Le taux de participation aux scrutins est déjà bas en général. Il le sera encore davantage dans cette élection organisée sans consensus minimal et avec un niveau de répression élevée et des médias aux ordres à l’exception de quelques médias en ligne. Alors que la situation financière du pays est au plus bas, le pouvoir n’hésite pas à se lancer dans des opérations populistes afin d’inciter les gens à voter: création de nouvelles wilayas, relance de l’extension d’une ligne du métro, autorisation d’importation de véhicules d’occasion de moins de 3 ans. 

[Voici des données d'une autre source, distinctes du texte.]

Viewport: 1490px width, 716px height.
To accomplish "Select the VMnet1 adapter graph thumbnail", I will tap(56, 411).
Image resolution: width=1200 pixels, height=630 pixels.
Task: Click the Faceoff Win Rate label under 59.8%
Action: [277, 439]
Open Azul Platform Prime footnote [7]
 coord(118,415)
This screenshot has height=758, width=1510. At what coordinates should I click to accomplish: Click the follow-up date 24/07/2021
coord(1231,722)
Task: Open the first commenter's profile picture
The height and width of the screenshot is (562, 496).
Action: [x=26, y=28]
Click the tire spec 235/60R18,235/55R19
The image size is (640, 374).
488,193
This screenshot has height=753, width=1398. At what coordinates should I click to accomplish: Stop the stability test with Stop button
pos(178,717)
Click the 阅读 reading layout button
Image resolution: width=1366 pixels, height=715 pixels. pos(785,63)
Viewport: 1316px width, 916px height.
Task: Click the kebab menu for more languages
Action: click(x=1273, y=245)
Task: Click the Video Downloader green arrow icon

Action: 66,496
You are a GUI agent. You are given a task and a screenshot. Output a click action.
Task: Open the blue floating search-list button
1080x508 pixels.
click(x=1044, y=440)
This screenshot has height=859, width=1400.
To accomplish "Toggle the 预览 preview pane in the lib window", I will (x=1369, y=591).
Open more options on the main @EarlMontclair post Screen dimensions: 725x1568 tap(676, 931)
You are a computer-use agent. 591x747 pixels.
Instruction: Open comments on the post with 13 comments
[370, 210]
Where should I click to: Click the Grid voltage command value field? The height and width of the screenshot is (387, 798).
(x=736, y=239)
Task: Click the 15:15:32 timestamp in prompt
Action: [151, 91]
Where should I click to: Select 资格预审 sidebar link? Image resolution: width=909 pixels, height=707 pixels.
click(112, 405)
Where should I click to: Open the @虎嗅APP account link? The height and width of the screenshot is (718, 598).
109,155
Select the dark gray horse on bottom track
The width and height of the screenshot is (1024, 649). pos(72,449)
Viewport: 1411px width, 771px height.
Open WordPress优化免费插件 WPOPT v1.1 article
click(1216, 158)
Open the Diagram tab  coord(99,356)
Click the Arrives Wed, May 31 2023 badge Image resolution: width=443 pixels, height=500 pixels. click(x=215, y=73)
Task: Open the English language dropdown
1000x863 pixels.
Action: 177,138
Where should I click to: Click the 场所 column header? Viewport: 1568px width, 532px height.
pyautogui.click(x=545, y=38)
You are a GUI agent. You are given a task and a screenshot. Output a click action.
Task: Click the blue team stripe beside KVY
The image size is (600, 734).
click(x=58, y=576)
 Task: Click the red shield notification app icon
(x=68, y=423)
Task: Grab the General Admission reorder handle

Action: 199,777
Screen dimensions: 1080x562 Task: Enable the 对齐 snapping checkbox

Des opérations de charme ne semblent pas apporter les résultats escomptés.  L’Algérie aura, peut-être, un président le soir du 12 décembre, élu avec un taux de participation très  bas, s’il n’est pas gonflé artificiellement comme d’habitude. Le vendredi 13 décembre les Algériens seront probablement dans la rue au moment même où les autorités proclameront les résultats de ce scrutin. 

La crise restera entière. La contestation populaire continuera sans nul doute mais quelle forme prendra-t-elle alors? That is the question.